- Opening Delimiter -
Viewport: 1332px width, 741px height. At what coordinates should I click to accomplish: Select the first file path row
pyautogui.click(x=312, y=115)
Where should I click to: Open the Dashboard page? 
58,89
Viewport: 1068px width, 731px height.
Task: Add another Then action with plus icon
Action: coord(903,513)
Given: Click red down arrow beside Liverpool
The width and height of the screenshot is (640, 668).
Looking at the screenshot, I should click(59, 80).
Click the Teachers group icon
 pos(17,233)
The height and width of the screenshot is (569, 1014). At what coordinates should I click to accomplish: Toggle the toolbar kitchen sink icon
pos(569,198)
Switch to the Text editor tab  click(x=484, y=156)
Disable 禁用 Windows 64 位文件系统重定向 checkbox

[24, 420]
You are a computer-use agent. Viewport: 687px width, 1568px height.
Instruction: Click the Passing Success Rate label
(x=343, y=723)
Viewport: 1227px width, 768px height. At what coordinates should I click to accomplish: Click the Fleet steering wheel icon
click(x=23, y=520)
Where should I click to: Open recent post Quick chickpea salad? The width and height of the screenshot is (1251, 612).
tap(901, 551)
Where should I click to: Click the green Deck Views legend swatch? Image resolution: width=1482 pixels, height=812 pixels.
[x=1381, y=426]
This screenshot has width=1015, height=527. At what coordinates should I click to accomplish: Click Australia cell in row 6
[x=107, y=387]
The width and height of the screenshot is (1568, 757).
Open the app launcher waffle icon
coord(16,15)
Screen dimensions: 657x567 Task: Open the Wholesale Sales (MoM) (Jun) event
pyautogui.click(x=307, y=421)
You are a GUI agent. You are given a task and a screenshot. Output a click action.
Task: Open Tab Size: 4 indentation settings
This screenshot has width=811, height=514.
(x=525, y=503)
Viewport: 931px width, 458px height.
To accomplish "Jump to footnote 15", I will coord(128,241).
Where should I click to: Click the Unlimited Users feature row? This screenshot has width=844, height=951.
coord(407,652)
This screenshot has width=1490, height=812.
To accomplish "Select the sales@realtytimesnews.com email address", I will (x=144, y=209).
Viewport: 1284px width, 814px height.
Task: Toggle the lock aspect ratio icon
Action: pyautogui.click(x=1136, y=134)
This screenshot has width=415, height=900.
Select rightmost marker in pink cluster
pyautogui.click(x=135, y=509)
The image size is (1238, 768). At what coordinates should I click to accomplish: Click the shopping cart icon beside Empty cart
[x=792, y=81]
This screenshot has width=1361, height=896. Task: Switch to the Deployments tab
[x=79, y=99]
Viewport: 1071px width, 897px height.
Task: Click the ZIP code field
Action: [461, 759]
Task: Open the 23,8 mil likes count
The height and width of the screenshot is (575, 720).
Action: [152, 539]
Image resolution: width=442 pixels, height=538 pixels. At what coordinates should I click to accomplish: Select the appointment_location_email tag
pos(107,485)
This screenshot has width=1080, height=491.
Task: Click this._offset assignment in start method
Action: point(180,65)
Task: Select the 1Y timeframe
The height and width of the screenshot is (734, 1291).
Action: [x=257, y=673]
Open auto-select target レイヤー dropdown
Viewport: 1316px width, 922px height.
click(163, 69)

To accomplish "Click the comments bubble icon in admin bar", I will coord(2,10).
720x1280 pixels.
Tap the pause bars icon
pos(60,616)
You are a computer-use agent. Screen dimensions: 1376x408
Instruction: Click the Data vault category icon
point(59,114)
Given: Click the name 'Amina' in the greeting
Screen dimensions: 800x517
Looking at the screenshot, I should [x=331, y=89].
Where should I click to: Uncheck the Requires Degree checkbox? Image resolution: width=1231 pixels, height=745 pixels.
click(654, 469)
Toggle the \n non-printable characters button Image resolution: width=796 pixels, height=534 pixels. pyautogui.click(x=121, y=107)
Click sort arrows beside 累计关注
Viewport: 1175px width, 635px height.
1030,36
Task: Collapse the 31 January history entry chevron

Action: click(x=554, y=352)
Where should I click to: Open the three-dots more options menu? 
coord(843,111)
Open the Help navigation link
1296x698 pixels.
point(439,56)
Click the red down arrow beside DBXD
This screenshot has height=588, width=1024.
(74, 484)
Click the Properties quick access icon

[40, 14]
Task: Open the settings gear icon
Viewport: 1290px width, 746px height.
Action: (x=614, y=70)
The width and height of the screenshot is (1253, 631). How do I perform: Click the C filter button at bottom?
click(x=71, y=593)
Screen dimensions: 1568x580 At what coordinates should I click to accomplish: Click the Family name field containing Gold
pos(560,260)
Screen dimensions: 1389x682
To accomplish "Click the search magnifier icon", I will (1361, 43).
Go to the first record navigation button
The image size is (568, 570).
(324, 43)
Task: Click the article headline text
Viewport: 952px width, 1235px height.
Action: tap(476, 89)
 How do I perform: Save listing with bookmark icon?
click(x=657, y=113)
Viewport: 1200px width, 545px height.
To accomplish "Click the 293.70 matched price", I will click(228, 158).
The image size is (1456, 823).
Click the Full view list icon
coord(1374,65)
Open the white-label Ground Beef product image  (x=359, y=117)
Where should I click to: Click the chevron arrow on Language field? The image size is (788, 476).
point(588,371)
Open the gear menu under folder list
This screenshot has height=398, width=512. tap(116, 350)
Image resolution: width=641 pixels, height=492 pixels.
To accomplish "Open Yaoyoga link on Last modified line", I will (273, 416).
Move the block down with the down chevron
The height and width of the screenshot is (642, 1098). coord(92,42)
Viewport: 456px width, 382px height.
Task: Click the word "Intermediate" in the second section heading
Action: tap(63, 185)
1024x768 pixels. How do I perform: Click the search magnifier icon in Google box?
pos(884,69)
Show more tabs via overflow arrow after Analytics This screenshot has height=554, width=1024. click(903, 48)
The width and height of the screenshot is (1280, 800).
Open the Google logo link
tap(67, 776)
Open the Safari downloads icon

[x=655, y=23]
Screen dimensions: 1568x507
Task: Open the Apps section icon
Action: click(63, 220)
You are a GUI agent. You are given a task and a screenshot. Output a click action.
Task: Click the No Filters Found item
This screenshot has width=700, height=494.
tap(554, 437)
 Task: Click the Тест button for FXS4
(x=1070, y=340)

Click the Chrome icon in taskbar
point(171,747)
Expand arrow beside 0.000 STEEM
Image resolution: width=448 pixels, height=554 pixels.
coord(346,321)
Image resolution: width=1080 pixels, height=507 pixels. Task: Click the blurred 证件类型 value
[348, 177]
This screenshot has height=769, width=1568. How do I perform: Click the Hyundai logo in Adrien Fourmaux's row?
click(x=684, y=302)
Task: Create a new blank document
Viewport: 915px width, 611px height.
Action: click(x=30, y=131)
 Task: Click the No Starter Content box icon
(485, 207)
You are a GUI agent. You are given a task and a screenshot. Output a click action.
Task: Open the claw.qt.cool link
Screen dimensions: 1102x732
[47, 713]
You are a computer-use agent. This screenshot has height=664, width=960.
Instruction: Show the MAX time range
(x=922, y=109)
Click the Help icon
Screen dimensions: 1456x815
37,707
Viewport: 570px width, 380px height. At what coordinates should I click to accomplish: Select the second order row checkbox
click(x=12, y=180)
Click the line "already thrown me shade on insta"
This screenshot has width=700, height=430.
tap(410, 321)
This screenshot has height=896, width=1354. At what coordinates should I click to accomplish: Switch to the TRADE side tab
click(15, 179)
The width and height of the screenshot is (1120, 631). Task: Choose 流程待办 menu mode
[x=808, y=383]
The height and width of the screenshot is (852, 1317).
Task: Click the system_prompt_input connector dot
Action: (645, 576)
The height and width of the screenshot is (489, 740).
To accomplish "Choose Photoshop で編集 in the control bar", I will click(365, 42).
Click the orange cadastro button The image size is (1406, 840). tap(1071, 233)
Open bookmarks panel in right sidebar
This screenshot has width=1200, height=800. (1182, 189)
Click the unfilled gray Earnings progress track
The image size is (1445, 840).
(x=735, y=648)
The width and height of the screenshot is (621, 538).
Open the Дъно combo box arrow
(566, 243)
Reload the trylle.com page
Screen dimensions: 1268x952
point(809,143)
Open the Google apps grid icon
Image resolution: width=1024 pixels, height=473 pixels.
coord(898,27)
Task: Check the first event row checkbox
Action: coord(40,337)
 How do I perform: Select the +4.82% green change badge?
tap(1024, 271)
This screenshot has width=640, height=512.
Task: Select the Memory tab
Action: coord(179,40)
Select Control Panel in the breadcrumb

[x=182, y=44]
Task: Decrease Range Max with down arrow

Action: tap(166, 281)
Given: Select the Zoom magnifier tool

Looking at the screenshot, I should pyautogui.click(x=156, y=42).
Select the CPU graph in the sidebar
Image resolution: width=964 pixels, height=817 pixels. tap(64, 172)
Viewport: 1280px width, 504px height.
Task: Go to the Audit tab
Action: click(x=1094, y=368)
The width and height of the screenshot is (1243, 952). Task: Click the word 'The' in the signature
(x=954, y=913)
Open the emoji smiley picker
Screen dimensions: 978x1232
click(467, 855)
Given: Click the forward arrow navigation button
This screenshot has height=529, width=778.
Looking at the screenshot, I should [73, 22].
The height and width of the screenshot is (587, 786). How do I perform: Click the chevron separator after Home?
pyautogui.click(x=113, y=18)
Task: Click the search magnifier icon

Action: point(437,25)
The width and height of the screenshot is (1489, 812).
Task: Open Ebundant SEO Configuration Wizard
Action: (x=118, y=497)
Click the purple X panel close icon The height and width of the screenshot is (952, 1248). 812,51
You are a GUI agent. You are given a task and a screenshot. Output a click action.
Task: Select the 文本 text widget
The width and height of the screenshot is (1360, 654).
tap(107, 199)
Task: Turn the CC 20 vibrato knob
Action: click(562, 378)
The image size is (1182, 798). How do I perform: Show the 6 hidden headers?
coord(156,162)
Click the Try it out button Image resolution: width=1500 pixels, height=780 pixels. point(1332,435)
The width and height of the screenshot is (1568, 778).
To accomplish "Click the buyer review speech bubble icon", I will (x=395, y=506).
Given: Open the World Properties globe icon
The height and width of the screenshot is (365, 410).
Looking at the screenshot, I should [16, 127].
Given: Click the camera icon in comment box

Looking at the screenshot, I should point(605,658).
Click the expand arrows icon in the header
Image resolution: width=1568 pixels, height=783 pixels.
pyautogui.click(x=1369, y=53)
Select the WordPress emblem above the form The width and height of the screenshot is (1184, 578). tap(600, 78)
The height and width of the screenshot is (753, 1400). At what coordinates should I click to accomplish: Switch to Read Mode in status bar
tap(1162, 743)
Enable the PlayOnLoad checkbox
- Closing Delimiter -
**Assignment**.
Starting from the line that contains "The height and width of the screenshot is (753, 1400).", transcribe each line to the end of the records above. Please add nothing.

**Answer to the exercise**.
The height and width of the screenshot is (753, 1400). At what coordinates should I click to accomplish: Switch to Read Mode in status bar
tap(1162, 743)
Enable the PlayOnLoad checkbox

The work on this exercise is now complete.